I was staring at my tank today and saw what looked like a detritus worm. I see them in the tank pretty frequently so I decided to watch it for a while. When it got near a cyclops (I have a nice little colony in this tank) it shot out something like a tongue, grabbed the cyclops, and sucked it in. It was crazy to watch and I tried to film it but my phone struggles with focuses on it.

So the question is this a harmless detritus or something more sinister? I just hope they don't have an appetite for shrimp.




Sent from my SM-G970U1 using Tapatalk


----------



## Konsa (16 Jan 2022)

Hi
If its flat worm is most likely Planaria. It will eat small shrimps and snails. 
Not able to see anything in the pic.Can please circle the worm in question. 
Regards Konstantin


----------



## NotoriousENG (16 Jan 2022)

Here's the worm in question. I have seen a planaria on occasion (3 or 4 times) in this tank and this looks different to me. So far I haven't done anything about the planaria aside from removing the ones I see them so rarely.
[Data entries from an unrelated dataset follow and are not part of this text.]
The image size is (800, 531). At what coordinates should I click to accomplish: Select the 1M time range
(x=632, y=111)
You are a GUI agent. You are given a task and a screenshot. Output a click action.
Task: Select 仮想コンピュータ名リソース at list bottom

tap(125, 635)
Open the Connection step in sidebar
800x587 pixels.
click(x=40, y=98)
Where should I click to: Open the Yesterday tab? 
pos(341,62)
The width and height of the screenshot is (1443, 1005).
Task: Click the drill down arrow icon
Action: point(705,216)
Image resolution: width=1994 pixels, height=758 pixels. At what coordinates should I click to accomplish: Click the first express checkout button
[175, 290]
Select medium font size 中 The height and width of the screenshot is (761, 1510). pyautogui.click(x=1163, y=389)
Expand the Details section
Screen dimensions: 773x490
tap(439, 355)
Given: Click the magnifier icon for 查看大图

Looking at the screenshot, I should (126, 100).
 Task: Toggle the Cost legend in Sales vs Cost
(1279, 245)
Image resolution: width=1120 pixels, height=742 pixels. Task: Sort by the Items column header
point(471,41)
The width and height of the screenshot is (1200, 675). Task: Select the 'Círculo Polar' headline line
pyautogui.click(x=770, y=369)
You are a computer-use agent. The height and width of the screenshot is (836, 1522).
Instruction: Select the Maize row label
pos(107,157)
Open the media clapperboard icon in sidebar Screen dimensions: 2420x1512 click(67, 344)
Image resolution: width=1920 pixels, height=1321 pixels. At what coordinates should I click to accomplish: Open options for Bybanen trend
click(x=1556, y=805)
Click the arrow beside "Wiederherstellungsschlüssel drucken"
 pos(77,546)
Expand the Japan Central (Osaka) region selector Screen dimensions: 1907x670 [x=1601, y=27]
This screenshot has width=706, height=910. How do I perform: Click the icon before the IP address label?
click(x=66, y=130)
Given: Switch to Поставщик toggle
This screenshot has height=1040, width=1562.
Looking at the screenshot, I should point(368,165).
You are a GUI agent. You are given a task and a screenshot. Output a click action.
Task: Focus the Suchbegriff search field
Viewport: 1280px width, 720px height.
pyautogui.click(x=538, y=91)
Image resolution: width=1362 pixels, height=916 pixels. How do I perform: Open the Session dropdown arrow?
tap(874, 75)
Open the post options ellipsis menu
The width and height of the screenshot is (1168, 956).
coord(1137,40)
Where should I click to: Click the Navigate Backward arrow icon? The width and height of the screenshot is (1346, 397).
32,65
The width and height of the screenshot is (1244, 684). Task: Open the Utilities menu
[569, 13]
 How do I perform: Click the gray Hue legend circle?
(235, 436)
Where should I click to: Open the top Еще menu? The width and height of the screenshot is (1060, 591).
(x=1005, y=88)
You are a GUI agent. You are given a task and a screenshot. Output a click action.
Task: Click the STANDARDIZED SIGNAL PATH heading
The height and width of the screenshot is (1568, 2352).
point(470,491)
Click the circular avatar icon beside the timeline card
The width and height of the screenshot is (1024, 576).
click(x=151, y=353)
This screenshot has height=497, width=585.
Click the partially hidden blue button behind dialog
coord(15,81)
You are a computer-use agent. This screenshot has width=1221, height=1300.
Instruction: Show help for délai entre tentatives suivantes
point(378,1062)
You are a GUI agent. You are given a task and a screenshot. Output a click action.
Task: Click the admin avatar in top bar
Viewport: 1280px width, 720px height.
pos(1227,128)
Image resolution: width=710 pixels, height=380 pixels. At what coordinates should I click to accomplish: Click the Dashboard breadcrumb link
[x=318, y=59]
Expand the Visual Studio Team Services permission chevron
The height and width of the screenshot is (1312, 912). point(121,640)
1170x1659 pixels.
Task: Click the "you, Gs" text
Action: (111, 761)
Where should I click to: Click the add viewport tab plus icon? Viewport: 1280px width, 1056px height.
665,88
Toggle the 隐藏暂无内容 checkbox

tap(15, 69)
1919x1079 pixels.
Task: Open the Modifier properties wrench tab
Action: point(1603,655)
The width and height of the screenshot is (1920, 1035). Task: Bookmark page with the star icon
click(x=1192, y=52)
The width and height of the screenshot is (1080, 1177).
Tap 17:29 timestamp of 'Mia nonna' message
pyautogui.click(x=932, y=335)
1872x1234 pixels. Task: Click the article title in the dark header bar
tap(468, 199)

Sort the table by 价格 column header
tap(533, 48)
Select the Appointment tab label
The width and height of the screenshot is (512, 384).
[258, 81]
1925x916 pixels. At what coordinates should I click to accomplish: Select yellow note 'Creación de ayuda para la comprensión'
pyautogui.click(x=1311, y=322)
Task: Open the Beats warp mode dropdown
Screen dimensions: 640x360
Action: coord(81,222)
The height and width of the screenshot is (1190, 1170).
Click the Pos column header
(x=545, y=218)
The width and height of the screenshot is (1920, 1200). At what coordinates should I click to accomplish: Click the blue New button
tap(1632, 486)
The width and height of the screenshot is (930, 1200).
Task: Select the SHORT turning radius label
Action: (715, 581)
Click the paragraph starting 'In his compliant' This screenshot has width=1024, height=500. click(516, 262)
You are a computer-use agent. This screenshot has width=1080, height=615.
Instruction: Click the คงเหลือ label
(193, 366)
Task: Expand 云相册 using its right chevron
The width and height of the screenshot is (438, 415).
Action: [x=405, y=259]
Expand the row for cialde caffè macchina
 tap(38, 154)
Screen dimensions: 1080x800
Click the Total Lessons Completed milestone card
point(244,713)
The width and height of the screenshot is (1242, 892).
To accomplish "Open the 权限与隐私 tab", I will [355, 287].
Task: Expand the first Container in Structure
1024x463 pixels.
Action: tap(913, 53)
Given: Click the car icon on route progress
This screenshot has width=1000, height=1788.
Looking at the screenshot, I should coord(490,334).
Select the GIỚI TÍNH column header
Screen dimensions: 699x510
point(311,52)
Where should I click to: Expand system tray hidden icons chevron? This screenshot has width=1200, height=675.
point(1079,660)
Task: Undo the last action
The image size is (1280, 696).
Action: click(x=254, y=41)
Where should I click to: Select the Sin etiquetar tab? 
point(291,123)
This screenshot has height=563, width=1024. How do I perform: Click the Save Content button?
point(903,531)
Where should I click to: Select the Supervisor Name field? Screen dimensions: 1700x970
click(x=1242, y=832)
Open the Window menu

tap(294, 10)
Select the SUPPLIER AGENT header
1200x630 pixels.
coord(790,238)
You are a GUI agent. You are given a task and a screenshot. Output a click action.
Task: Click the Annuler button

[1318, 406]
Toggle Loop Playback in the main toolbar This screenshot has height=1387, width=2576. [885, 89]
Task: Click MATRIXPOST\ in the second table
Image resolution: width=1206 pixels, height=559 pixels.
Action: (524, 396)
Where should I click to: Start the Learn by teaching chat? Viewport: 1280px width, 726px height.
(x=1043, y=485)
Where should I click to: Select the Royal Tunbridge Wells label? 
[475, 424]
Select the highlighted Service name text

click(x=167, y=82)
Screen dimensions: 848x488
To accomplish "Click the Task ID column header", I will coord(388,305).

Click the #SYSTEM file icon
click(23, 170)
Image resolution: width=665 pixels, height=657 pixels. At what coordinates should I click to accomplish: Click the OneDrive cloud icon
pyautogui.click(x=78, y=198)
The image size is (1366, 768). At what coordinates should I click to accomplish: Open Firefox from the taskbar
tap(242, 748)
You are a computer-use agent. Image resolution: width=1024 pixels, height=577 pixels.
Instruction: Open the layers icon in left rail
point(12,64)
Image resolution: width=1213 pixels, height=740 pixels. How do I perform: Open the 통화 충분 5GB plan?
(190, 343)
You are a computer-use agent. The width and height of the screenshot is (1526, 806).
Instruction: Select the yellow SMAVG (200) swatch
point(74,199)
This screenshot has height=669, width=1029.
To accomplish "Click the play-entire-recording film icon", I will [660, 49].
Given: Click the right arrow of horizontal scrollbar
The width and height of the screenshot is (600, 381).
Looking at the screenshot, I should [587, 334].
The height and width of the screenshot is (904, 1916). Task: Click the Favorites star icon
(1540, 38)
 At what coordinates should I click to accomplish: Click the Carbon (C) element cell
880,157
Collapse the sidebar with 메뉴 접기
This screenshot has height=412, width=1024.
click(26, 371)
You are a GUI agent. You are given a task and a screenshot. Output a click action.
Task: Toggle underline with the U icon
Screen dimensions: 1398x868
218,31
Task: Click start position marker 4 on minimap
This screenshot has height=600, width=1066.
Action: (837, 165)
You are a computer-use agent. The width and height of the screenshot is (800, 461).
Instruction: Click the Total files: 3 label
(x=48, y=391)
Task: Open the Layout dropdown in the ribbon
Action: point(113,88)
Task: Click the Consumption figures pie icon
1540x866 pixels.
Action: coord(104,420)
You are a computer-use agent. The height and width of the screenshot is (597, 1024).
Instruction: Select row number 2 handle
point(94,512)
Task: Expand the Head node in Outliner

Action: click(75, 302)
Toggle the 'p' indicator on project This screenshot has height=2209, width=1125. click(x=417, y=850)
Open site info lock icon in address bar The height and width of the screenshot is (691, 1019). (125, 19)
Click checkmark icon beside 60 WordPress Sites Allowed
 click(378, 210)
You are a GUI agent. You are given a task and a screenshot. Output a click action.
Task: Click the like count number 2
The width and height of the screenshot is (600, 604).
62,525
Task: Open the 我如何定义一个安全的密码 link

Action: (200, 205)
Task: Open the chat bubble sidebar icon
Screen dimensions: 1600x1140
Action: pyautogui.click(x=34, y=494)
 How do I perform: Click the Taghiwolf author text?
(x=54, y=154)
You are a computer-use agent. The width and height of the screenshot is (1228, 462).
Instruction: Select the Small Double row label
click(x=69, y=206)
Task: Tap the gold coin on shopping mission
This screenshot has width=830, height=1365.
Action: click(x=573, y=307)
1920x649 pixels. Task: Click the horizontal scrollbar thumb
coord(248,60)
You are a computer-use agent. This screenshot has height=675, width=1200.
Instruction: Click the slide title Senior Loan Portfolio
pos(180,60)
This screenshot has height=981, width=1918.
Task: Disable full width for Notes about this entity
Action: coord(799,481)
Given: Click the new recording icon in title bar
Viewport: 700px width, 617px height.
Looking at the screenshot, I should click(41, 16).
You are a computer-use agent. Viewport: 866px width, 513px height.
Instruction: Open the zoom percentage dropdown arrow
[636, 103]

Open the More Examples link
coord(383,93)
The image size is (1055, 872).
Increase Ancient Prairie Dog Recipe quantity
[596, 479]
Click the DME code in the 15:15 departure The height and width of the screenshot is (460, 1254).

Sent from my SM-G970U1 using Tapatalk


----------



## bazz (16 Jan 2022)

I don't know what that is but it doesn't look like a detritus worm to me.
Cheers!


----------



## Jaseon (16 Jan 2022)

Looks like a detritus worm to me. Planaria have arrow shaped heads.





Try, and get close in if you can. I have one of those jewelers scopes for better ID.

Detritus worms are long, and thin with bristles.


----------